#### 次の課題:
1. BiSHの解散を振り返る本文から、「最後の日は、BiSHとして最高の晴れ舞台だった。」という一文を英語に訳してください。
2. BiSHの解散を振り返る本文を、最後の文の次から書き継いでください。

見出し画像

BiSHがいた世界


BiSHが解散をしてから、かれこれ10ヶ月くらいは経ってしまうだろうか。



「 BiSHがいた世界と、BiSHがいない世界 」






今でもBiSHがいた世界を思い出すと、なんて楽しくワクワクした日々だったんだろうとその空気感ごと感じるし、思い出せば思い出す分、「今はBiSHはいないんだな」と実感する毎日だ。

解散前は「絶対に耐えられない!これからどうやって生きていくんだ」と毎日嘆いていたような気がするが、いなくなっても当たり前のように人生は続いていくし、当たり前のように世界は回っていて、解散日から離れていけばいくほど、"時間"というものは恐ろしく無慈悲だなと感じている。


ただ、いなくなって改めて思う。



人生で最高の出会いだったし、
人生で最高の青春だった!


この先の人生にこれ以上はないでしょ。
そう確信できる。






最後の日は、BiSHとして最高の晴れ舞台だった。

100人キャパのライブハウスから始まったグループが、最後の最後に5万人が入る東京ドームで幕を閉じる。こんな美しい散り方が他にあるか。



彼女たちが8年間でBiSHとしてBiSHらしく突き詰めてきた"かっこよさ"や、積み上げてきたライブバンドとしての"力強さ"、アイドルとしてステージに立つことの"覚悟"を、集大成として過去最高に表現されていたと思うし、何より東京ドームが大きく感じないほどに空間全体をBiSHが支配していた。

そしてそれと同じくらい、我々"清掃員"も気合いに満ち溢れていて、声がドーム中に響き渡った。

当たり前の景色である、6人は清掃員を、清掃員は6人を見て、愛を投げつけ合って、声を枯らし合って、そうやってひとつのライブが完成していく。

#### 項目一覧:
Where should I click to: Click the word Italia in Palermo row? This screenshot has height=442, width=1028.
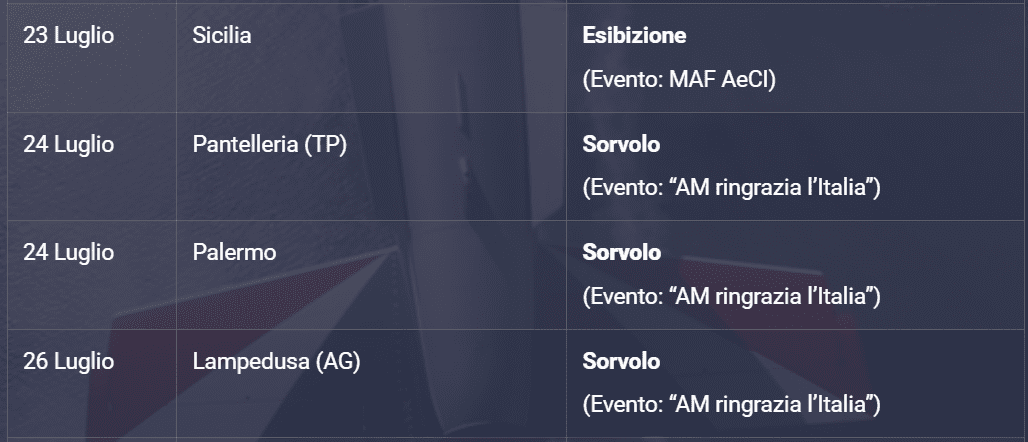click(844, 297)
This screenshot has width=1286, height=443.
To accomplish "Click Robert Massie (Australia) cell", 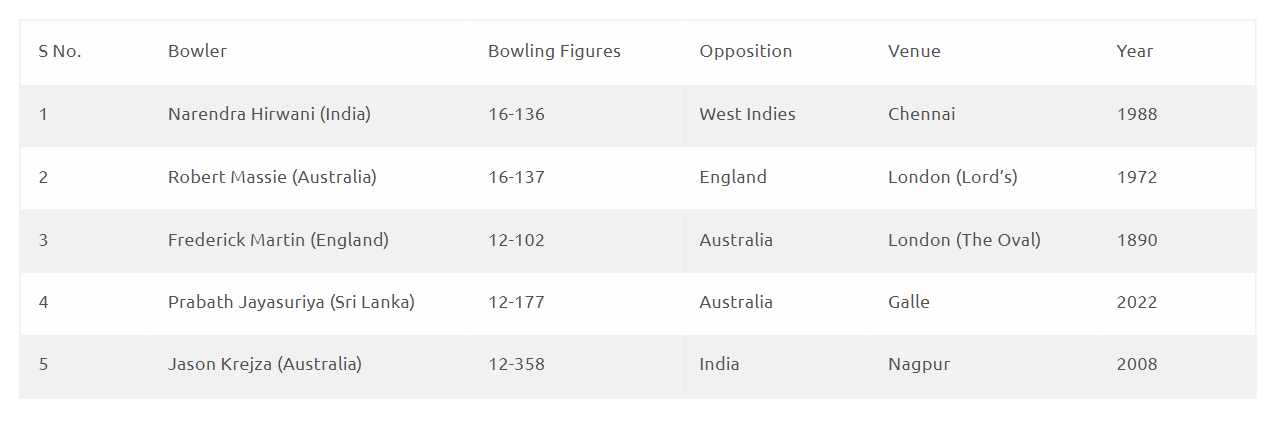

--

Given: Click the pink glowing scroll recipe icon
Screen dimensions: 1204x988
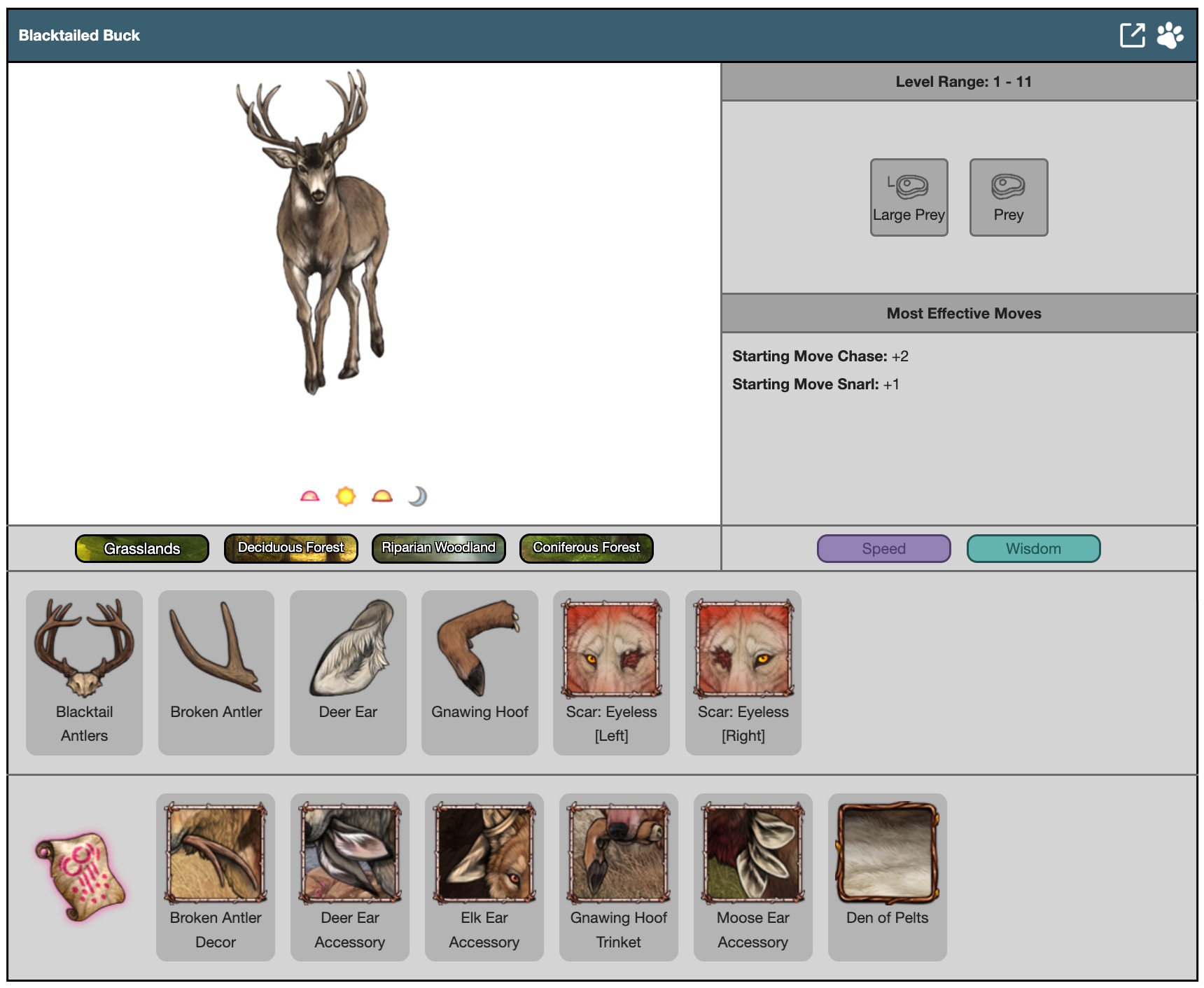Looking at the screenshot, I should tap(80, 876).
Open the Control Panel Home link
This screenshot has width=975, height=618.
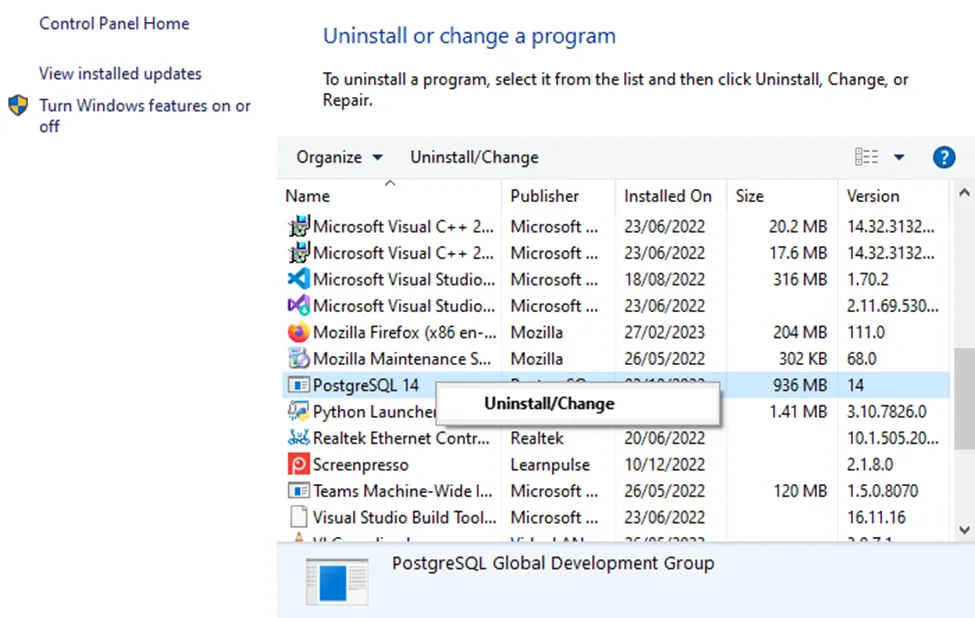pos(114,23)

#### 課題の解答:
1. The last day was BiSH's finest moment in the spotlight.

2.
ライブという場所でしかない、こんなにも美しい風景、美しい関係性を感じられる瞬間ひとつひとつが愛おしく、かけがえのない時間だ。



ーーーーーーーーーーーーーーーーーーーーーー

"HiDE the BLUE" 、「いいよー!」って大声で叫べて良かったし

"stereofuture" 、幕張(THE NUDE)のオマージュでセンターステージへ6人が走り出してきた時最高だった

"ぴょ"から"DA DANCE!!"まで、6人がトロッコに乗ってたの最高に楽しかったしドームアーティストらしいなって思って感慨深くなったし

満を持しての約束の場所で "プロミスザスター"
そして何よりその後の"LETTERS"、最後の最後に遂にやってくれて涙が止まらなかった

"GiANT KiLLERS"  "MONSTERS"でセンターステージがブチ上がって、汗でグッチャグチャになりながら力を出し尽くして踊り狂ったし

"サラバかな"の「その手を離さないよう」
ドームに響き渡ったあの大合唱は今まで一度も聞いたことのない迫力と思いに溢れてて、心がもうブワっとして簡単な言葉では言い表せないほどの感動だった


                                                               
ーーーーーーーーーーーーーーーーーーーーーー



まだまだ言いたいことはたくさんあるのだけど、今でもあの時の感情をいくらでもペラペラ言えちゃってもうキリがないので先に進む(笑)


時間を気にしないように無理やりにでも目の前の景色に夢中になって全力で楽しんでいたが、
"ALL YOU NEED IS LOVE"が始まってしまうと、もう終わりの始まりというか、「ああ、終わりが近づいてしまう」って突き付けられた気がした。

5万人が肩を組んで歌っている。
今まで会ったことのない他人と、BiSHが好きという共通点だけで自然と肩を組み合い歌っている。

他のアーティストのライブに行ったらまたあるかもしれないけど、こういうのって人生でもそうあるものじゃないなあと思いながら歌っていた。
こんな世の中だからこそ、より一層この景色っていうのは本当に美しく尊い光景なんだろうな。




いよいよアンコールに差し掛かり、BiSHの6人は最後の衣装を身にまとってステージに立った。
その衣装は"BiSH"というグループ名の由来からは真逆とも言える、美しいドレスのような素敵な衣装で、卒業を迎えるために華々しくも儚い、まさに晴れ姿のようで6人とも本当に輝いていた。


"オーケストラ"

何回も聴いてきたオーケストラが、これが最後のオーケストラになるなんて実感が湧かないまま、最後のオーケストラが始まった。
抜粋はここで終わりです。